• [What needs to be done]: Reproduce the SharePoint slide library passage below word for word, in full.
** Page excerpt follows **
The out-out-of-the-box slide library leverages all of the standard content management features inherent in MOSS, including as check-in/check-out, versioning, alerts, and workflow. The difference between a slide library and a standard document library is that when you upload a presentation from PowerPoint or MOSS to a slide library each slide becomes a unique SharePoint item, which is managed independently.

The real magic begins when you create a new presentation from the slides stored in the library. First, you select the slides to include. You have the option of creating a brand new presentation or importing the managed slides into an existing PowerPoint presentation, providing it is already open. You also have a choice whether or not to keep the formatting. Finally, you can choose to be notified if the managed slide in the library ever changes.

Think about it. As you open a presentation, it automatically checks the authoritative source of record to see whether any managed slides have been updated. That's powerful! If there have been updates, you can decide whether to replace the old slide or simply append a copy of the updated slide. Obviously you can ignore the update all together, if you wish.
** End of Page excerpt **
** Dataset entries follows **
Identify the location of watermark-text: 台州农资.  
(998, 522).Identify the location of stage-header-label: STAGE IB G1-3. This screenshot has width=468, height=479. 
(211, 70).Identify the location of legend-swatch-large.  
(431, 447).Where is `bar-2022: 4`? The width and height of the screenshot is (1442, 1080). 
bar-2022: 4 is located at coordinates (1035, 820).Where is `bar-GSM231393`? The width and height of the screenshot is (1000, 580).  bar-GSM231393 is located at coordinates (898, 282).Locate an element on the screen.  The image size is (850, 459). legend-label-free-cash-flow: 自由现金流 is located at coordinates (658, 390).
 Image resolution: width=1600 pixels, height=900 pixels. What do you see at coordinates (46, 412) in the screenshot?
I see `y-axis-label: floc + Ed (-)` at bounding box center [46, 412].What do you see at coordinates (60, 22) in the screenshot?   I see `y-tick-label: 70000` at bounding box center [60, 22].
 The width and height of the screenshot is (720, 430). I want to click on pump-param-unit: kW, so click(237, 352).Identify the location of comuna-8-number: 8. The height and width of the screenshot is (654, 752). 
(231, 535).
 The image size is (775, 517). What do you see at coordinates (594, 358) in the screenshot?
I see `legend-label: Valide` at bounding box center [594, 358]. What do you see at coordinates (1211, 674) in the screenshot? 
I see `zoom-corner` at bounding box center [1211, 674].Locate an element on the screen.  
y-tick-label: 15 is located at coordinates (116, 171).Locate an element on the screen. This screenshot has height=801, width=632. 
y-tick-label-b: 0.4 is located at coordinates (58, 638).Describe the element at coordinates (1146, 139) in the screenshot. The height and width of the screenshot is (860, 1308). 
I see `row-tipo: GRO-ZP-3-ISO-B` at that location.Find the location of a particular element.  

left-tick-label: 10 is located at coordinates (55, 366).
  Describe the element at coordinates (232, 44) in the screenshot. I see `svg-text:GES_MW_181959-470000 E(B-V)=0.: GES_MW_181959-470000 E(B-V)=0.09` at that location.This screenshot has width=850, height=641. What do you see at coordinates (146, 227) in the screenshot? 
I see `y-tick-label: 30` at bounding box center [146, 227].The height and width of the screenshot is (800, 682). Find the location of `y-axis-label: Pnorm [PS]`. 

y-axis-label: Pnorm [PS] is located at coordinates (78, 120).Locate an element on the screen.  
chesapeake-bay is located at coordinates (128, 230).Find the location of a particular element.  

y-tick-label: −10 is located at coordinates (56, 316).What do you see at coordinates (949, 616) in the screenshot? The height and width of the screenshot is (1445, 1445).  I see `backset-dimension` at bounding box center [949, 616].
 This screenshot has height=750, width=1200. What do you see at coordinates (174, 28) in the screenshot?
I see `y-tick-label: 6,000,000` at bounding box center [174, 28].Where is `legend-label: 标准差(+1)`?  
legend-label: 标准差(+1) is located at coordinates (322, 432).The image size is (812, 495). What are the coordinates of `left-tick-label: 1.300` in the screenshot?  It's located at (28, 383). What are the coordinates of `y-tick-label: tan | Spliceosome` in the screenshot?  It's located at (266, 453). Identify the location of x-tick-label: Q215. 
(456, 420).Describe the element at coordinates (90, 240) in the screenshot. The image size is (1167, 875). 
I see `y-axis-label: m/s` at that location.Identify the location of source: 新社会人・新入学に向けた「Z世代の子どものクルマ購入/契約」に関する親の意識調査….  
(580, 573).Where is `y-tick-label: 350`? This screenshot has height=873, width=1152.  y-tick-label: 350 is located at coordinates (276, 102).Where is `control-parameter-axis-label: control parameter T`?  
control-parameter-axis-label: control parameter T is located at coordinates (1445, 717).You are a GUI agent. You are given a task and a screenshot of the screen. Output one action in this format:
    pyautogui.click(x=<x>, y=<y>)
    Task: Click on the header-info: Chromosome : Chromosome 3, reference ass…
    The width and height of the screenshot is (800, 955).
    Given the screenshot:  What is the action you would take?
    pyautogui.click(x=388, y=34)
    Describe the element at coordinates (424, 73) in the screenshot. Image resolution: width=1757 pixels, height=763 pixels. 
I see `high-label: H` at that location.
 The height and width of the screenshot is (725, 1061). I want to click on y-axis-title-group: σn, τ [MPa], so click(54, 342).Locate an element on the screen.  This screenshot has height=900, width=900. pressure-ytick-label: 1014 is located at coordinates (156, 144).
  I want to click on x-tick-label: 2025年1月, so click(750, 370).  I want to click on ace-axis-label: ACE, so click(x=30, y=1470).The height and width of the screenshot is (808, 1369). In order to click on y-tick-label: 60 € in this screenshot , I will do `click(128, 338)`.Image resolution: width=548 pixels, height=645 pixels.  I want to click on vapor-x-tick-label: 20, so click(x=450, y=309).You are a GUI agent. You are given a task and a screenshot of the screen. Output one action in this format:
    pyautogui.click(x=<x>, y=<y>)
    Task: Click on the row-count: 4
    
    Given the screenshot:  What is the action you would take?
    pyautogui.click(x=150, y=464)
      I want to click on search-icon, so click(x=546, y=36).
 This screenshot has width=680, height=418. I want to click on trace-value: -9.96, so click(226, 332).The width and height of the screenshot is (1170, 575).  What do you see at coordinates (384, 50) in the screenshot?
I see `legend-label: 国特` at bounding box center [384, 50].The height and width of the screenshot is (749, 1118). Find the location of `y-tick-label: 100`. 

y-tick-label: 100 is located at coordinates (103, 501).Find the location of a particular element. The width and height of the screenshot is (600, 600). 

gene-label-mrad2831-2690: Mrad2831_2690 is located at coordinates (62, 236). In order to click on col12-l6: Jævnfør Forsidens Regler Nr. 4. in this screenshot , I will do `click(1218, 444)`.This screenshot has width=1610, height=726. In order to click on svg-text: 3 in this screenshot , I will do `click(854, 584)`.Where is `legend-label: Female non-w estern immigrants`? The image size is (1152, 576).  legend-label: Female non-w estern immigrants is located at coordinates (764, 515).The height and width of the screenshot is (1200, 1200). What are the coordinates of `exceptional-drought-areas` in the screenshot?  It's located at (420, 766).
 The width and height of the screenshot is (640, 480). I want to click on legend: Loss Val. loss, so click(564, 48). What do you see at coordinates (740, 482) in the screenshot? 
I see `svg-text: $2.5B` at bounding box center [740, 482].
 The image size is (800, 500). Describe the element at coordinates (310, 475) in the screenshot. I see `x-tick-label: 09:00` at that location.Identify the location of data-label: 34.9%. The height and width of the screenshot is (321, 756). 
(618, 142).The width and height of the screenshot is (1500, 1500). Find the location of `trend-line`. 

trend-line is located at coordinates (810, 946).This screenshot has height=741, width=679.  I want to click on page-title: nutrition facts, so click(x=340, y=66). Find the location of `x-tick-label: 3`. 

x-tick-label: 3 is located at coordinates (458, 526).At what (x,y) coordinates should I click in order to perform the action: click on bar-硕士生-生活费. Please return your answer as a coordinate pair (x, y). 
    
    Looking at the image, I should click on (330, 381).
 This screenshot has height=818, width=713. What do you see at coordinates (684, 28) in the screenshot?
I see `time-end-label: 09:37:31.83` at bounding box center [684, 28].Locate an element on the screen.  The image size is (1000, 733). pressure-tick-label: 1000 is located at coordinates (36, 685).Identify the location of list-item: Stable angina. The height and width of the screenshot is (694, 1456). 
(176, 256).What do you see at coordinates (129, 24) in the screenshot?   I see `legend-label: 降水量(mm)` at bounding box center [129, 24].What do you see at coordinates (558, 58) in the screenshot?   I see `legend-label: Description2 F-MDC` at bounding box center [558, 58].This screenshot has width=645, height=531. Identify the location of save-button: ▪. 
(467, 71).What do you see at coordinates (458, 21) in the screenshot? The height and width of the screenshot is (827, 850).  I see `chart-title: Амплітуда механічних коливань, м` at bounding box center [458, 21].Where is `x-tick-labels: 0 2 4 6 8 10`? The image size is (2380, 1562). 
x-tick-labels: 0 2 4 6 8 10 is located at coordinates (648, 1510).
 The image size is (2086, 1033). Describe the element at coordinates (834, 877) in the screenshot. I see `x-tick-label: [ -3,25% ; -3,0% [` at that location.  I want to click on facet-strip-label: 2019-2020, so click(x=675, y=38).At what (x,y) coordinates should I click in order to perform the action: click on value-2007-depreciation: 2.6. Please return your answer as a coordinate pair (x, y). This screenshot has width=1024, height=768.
** End of Dataset entries **
• [Response]:
The out-out-of-the-box slide library leverages all of the standard content management features inherent in MOSS, including as check-in/check-out, versioning, alerts, and workflow. The difference between a slide library and a standard document library is that when you upload a presentation from PowerPoint or MOSS to a slide library each slide becomes a unique SharePoint item, which is managed independently.

The real magic begins when you create a new presentation from the slides stored in the library. First, you select the slides to include. You have the option of creating a brand new presentation or importing the managed slides into an existing PowerPoint presentation, providing it is already open. You also have a choice whether or not to keep the formatting. Finally, you can choose to be notified if the managed slide in the library ever changes.

Think about it. As you open a presentation, it automatically checks the authoritative source of record to see whether any managed slides have been updated. That's powerful! If there have been updates, you can decide whether to replace the old slide or simply append a copy of the updated slide. Obviously you can ignore the update all together, if you wish.